> **Problem requirements**:
Copy out, exactly and with nothing else, the stretch of lines that starts at the line containing "Task: Open the Вінницький" and finishes at the end of the data.
━━━━━ Provided records ━━━━━
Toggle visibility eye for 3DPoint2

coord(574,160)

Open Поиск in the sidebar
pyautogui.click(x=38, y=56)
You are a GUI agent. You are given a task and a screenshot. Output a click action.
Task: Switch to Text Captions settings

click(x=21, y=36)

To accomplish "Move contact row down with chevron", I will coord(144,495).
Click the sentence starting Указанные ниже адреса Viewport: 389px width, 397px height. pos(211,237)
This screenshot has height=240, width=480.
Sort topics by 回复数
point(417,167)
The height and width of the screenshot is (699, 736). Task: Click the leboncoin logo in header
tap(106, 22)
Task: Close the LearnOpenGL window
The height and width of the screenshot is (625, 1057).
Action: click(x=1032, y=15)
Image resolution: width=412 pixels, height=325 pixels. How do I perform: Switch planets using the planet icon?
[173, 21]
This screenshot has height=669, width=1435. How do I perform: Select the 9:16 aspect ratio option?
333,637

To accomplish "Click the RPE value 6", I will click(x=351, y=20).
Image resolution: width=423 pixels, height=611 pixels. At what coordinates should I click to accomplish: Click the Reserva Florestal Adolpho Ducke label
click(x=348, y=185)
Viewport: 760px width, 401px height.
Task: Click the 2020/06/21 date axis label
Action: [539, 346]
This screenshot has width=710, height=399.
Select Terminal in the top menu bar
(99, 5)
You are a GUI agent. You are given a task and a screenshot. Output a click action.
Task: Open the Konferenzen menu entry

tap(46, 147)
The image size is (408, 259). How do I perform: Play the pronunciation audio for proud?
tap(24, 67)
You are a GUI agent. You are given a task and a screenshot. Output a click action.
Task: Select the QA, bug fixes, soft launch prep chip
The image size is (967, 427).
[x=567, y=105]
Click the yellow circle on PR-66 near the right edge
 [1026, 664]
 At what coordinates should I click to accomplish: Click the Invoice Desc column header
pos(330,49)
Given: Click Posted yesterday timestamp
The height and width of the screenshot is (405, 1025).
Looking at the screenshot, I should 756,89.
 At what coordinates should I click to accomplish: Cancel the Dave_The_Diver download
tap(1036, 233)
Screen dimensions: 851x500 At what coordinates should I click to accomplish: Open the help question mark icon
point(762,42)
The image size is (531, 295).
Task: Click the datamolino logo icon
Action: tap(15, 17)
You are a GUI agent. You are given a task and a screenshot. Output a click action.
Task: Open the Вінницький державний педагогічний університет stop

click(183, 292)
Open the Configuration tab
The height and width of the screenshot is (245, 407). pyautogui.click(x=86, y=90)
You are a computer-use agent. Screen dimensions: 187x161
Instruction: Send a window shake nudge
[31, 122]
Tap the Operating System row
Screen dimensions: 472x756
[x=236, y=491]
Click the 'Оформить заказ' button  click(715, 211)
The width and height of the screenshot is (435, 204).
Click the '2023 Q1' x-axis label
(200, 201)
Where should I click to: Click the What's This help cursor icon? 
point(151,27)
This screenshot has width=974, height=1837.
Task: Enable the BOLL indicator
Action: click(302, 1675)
━━━━━
> **Solution for this exercise**:
Task: Open the Вінницький державний педагогічний університет stop

click(183, 292)
Open the Configuration tab
The height and width of the screenshot is (245, 407). pyautogui.click(x=86, y=90)
You are a computer-use agent. Screen dimensions: 187x161
Instruction: Send a window shake nudge
[31, 122]
Tap the Operating System row
Screen dimensions: 472x756
[x=236, y=491]
Click the 'Оформить заказ' button  click(715, 211)
The width and height of the screenshot is (435, 204).
Click the '2023 Q1' x-axis label
(200, 201)
Where should I click to: Click the What's This help cursor icon? 
point(151,27)
This screenshot has width=974, height=1837.
Task: Enable the BOLL indicator
Action: click(302, 1675)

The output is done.